Re: Review Request 66716: [WIP] Enable `Tasks` to specify their own custom maintenance SLA.

2018-05-03 Thread Jordan Ly

---
This is an automatically generated e-mail. To reply, visit:
https://reviews.apache.org/r/66716/#review202363
---



The interface for SlaManager looks good to me! Thanks for the refactors :)


src/main/java/org/apache/aurora/scheduler/state/MaintenanceController.java
Lines 144-150 (patched)


If bound in a private module, you don't need to have a `@Named` annotation 
(I don't think it is used anywhere else).

Additionally, maybe use `@Qualifier` instead (e.g. 
https://github.com/apache/aurora/blob/master/src/main/java/org/apache/aurora/scheduler/async/AsyncModule.java#L60-L62).
 Not entirely sure what the difference is myself but this is used more 
throughout the project.



src/main/java/org/apache/aurora/scheduler/state/MaintenanceController.java
Line 157 (original), 203 (patched)

• **Supplied information**
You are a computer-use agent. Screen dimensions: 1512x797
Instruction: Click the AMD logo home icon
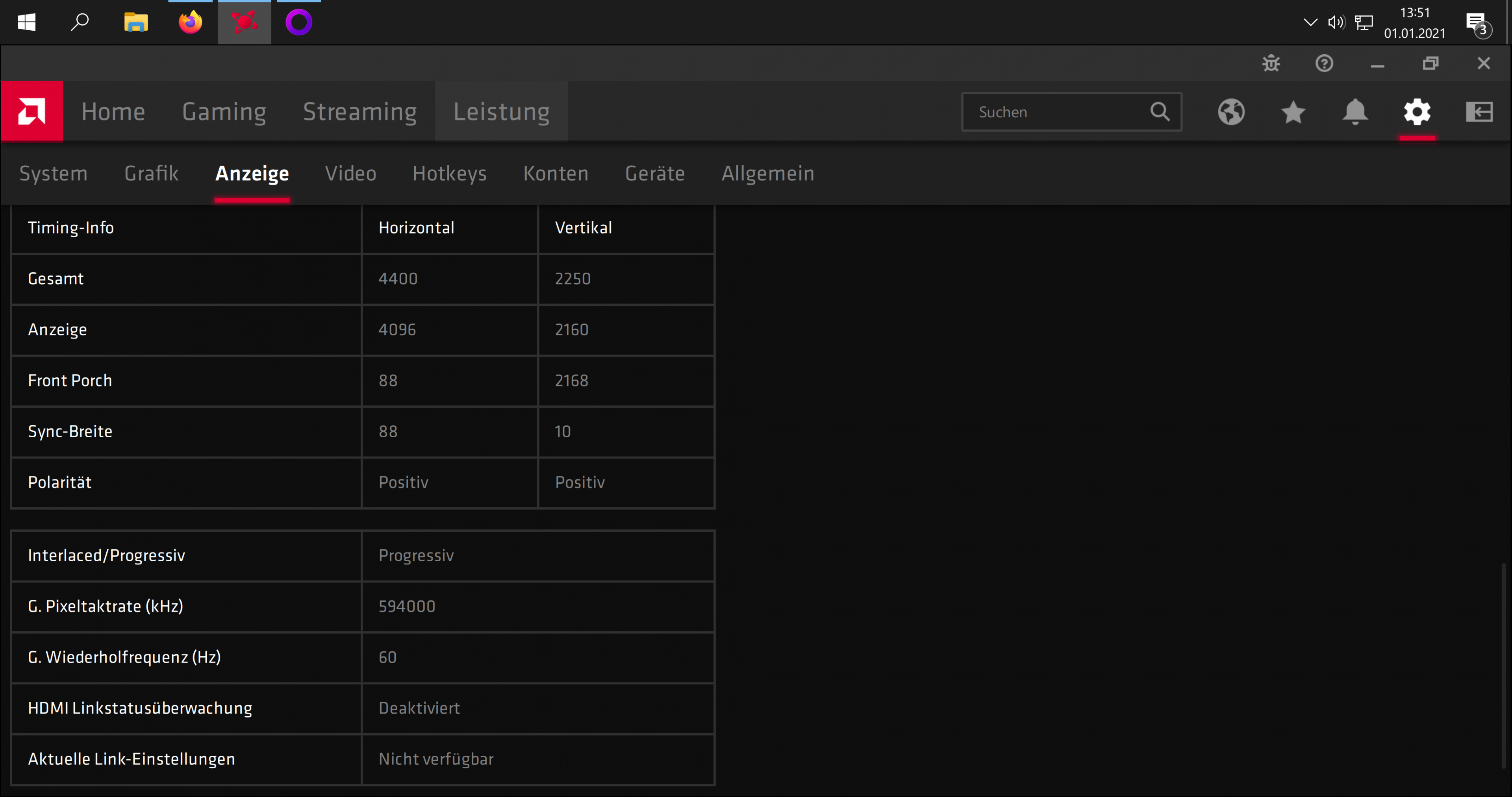point(32,111)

• **Instructions for the task**
Return, word for word, the part of the code review message that begins at the words "If bound in" and stops after "throughout the project.". Work only from the code review message; the listing plays no part.

• **Exercise output**
If bound in a private module, you don't need to have a `@Named` annotation 
(I don't think it is used anywhere else).

Additionally, maybe use `@Qualifier` instead (e.g. 
https://github.com/apache/aurora/blob/master/src/main/java/org/apache/aurora/scheduler/async/AsyncModule.java#L60-L62).
 Not entirely sure what the difference is myself but this is used more 
throughout the project.